■ **Task description**: Copy the lines of the items below word for word, beginning with the line that has "Task: Tap the step number 1" and stopping after the line that has "Action: tap(136, 126)".

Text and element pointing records
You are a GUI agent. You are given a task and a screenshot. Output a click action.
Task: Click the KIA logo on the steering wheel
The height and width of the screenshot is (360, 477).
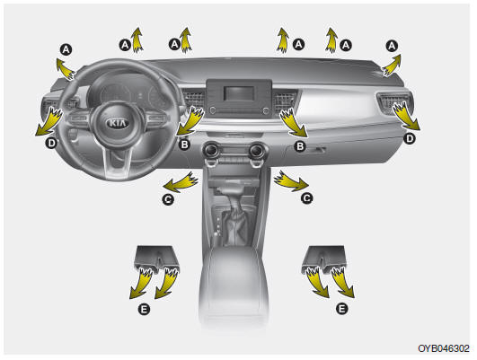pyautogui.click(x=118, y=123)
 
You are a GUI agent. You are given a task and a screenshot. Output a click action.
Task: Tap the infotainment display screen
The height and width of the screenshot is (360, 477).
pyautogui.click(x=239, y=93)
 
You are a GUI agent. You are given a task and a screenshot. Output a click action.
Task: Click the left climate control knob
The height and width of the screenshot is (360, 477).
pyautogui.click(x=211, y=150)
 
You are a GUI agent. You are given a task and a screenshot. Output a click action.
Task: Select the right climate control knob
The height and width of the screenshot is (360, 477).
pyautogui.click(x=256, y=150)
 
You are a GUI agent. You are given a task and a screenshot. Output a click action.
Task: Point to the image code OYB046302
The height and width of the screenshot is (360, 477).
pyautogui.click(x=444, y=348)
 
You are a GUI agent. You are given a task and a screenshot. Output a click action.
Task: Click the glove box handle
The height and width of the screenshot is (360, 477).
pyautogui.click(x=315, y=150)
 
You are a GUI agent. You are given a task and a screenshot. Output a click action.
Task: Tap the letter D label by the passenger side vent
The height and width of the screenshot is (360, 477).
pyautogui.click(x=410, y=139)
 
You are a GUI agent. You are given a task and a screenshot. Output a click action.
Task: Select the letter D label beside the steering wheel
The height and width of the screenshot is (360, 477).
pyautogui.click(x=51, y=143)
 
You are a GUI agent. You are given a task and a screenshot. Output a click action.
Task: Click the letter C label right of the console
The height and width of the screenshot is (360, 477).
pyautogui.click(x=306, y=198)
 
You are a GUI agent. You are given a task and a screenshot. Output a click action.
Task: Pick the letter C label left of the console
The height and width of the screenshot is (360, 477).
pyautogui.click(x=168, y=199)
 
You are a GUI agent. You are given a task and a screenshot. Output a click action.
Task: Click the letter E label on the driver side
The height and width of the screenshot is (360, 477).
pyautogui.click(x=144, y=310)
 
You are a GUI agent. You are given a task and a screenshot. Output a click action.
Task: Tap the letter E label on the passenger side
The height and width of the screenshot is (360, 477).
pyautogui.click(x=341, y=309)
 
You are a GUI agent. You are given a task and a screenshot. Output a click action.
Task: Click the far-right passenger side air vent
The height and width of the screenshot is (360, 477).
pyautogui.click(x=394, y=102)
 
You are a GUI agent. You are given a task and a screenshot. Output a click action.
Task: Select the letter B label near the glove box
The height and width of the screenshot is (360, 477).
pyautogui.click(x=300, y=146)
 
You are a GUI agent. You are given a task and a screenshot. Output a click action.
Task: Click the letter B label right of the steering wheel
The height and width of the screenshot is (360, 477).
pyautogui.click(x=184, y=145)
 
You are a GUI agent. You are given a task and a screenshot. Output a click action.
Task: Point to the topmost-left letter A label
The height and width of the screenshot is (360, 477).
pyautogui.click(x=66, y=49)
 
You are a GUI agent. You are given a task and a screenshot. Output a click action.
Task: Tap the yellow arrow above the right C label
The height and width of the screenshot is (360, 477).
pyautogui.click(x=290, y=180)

---

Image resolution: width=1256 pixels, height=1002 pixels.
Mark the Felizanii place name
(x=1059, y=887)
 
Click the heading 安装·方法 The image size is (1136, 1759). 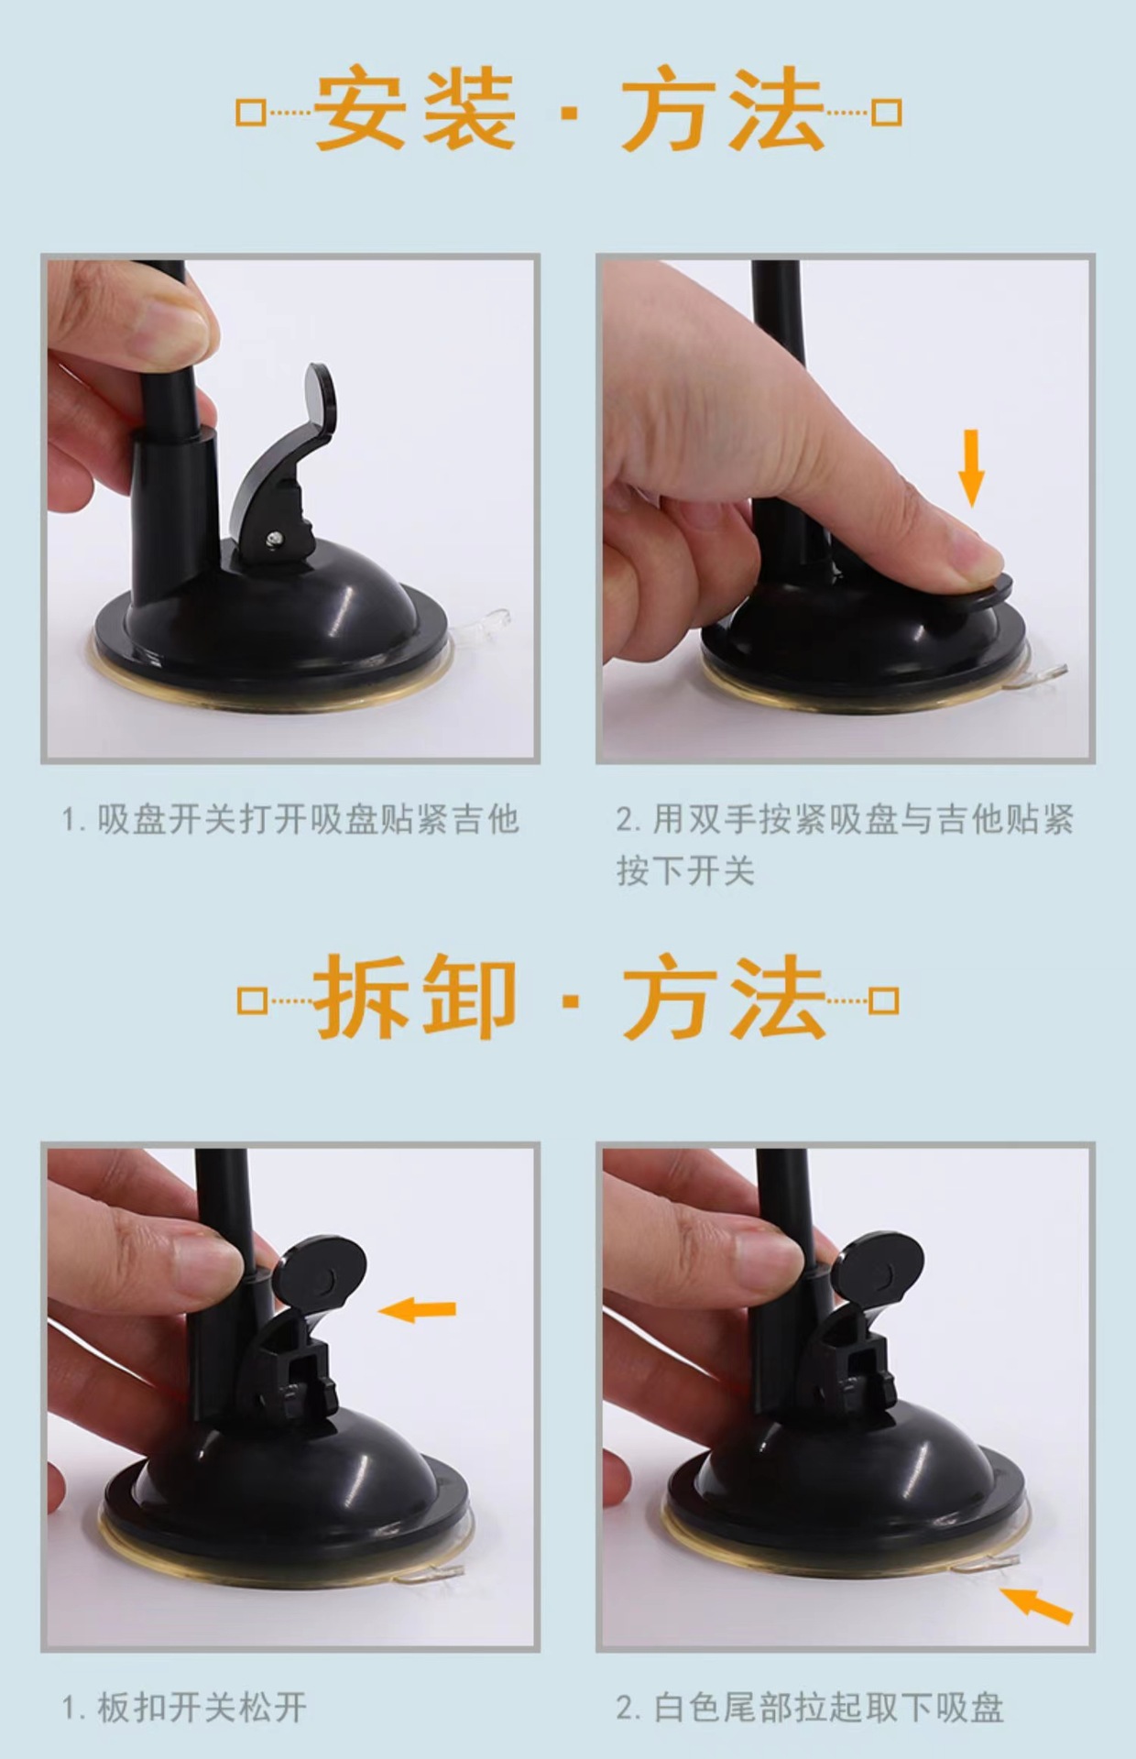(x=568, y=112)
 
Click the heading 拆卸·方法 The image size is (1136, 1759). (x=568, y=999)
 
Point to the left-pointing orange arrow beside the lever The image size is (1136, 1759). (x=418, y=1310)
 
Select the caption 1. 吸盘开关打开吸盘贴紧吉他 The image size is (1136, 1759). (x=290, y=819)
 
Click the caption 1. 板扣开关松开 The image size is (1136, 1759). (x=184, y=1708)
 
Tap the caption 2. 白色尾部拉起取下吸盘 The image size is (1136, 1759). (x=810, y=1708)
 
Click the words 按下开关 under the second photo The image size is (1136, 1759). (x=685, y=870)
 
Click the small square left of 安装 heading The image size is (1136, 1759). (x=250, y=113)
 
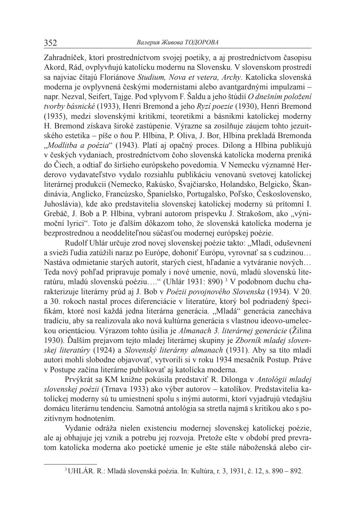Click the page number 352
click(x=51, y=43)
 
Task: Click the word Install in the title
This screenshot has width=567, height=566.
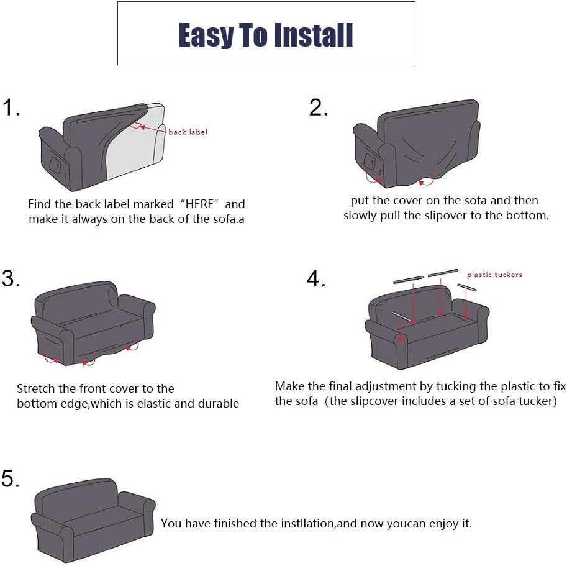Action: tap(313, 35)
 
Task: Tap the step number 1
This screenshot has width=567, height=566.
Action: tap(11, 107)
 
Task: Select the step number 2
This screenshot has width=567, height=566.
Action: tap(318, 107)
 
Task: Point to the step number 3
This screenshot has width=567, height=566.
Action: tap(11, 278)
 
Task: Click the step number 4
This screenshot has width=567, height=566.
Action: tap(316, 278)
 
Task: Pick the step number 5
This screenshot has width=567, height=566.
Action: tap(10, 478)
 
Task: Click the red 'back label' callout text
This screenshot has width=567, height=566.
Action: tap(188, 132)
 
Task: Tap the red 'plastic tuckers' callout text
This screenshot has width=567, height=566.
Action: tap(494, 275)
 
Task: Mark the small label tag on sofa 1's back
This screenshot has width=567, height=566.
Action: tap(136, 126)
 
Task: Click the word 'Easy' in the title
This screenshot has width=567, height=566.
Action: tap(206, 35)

---

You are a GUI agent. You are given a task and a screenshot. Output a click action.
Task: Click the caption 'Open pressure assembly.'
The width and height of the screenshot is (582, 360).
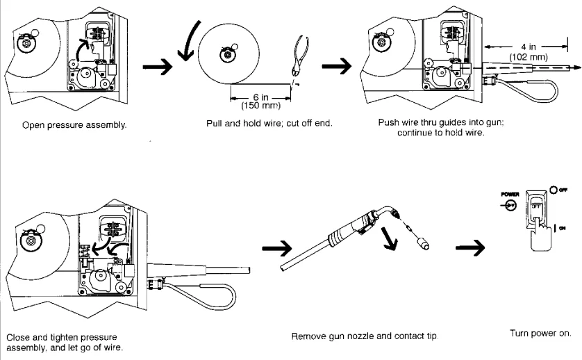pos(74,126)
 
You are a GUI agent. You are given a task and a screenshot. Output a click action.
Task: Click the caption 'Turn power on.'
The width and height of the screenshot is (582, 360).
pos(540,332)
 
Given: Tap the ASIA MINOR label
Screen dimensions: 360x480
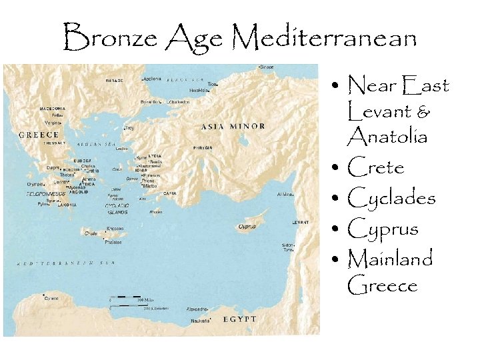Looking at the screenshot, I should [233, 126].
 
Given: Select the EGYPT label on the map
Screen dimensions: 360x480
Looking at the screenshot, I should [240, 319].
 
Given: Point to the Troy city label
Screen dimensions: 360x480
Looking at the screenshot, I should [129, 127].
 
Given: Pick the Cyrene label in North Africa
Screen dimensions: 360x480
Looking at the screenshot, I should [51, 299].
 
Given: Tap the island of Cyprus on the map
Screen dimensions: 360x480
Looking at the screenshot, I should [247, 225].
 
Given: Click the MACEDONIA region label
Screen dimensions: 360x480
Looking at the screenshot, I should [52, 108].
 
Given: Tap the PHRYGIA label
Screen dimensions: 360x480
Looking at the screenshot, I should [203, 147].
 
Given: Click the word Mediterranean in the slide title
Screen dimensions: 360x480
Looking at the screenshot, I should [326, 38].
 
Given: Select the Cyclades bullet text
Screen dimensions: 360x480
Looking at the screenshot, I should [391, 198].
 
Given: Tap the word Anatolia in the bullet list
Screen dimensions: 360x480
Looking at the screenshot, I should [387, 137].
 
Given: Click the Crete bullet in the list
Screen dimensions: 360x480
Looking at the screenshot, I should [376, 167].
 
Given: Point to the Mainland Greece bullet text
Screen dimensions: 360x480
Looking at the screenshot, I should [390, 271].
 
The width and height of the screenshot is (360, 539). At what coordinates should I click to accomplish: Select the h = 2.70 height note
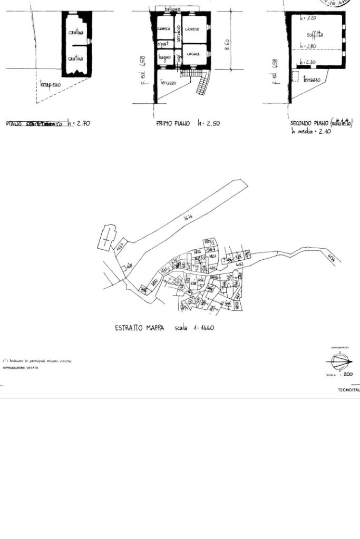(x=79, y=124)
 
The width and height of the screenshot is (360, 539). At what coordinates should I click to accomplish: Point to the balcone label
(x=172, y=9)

■ **Finished task**:
Task: Tap the step number 1
This screenshot has width=567, height=566.
Action: tap(11, 107)
 
Task: Select the step number 2
This screenshot has width=567, height=566.
Action: tap(318, 107)
 
Task: Point to the step number 3
This screenshot has width=567, height=566.
Action: tap(11, 278)
 
Task: Click the step number 4
This screenshot has width=567, height=566.
Action: tap(316, 278)
 
Task: Pick the step number 5
This screenshot has width=567, height=566.
Action: tap(10, 478)
 
Task: Click the red 'back label' callout text
This screenshot has width=567, height=566.
Action: tap(188, 132)
 
Task: Tap the red 'plastic tuckers' callout text
This screenshot has width=567, height=566.
Action: tap(494, 275)
 
Task: Mark the small label tag on sofa 1's back
This screenshot has width=567, height=566.
Action: tap(136, 126)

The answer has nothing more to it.